Among the records below, find the line that has "Click the Export Your Scan button"; from there, give the lines again exactly, and stop after the line that has "Given: Open the ngx-skeleton-loader".
*** Opening ENTRIES SUPPLIED ***
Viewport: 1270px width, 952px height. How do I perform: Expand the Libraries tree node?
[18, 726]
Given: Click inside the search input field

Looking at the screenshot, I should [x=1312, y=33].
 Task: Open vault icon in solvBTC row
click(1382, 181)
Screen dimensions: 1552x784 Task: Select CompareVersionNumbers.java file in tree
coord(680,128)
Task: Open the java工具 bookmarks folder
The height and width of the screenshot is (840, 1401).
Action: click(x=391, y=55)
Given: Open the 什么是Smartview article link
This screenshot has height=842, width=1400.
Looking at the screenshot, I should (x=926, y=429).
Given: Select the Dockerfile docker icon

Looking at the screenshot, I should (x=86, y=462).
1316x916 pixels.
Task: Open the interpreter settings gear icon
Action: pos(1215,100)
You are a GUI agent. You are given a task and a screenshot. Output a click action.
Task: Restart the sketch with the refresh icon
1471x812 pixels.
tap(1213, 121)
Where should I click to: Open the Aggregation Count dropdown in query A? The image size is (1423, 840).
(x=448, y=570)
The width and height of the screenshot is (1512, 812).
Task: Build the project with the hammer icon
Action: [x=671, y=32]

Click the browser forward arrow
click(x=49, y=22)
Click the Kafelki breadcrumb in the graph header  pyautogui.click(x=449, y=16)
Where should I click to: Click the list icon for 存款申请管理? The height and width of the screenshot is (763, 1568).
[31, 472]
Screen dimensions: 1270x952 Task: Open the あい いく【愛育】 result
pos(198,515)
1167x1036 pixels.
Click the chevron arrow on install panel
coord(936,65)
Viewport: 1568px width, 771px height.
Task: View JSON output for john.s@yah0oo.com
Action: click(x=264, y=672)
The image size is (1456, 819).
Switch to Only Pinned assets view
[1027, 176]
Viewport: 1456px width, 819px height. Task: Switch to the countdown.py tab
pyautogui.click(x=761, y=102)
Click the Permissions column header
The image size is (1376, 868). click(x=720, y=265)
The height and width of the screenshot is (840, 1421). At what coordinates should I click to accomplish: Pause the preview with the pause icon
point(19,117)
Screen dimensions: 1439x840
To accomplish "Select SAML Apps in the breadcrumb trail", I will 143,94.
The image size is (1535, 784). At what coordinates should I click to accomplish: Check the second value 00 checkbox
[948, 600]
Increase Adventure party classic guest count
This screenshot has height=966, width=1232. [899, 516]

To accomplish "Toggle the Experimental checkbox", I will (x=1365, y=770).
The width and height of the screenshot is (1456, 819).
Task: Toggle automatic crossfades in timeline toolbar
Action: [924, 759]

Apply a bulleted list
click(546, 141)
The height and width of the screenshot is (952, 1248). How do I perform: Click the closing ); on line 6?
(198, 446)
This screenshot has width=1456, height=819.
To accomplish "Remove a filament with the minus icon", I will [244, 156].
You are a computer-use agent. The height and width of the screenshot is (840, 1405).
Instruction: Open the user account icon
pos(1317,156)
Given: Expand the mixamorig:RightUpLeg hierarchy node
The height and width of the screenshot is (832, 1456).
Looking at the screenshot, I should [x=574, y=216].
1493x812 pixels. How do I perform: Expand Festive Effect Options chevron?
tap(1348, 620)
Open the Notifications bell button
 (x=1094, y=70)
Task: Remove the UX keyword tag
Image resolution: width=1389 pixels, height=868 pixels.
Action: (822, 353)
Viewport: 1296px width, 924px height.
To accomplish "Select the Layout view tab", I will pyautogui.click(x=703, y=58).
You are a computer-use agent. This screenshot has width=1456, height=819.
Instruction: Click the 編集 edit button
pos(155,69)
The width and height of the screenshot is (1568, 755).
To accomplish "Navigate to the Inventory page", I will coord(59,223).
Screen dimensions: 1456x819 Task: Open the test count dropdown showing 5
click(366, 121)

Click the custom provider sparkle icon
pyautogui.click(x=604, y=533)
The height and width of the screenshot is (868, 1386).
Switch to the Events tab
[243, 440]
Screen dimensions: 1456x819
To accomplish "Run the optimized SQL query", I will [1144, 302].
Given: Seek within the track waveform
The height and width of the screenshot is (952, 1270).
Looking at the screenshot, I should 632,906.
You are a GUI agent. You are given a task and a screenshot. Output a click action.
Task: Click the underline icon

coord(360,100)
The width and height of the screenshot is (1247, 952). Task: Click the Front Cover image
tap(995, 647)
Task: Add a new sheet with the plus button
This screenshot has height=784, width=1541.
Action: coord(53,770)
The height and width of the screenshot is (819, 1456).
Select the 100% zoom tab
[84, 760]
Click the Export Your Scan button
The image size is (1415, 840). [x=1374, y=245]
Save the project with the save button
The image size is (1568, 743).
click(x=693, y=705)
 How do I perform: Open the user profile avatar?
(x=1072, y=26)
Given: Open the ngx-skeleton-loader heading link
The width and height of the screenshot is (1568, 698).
*** Closing ENTRIES SUPPLIED ***
*TASK SOLUTION:*
Click the Export Your Scan button
The image size is (1415, 840). [x=1374, y=245]
Save the project with the save button
The image size is (1568, 743).
click(x=693, y=705)
 How do I perform: Open the user profile avatar?
(x=1072, y=26)
Given: Open the ngx-skeleton-loader heading link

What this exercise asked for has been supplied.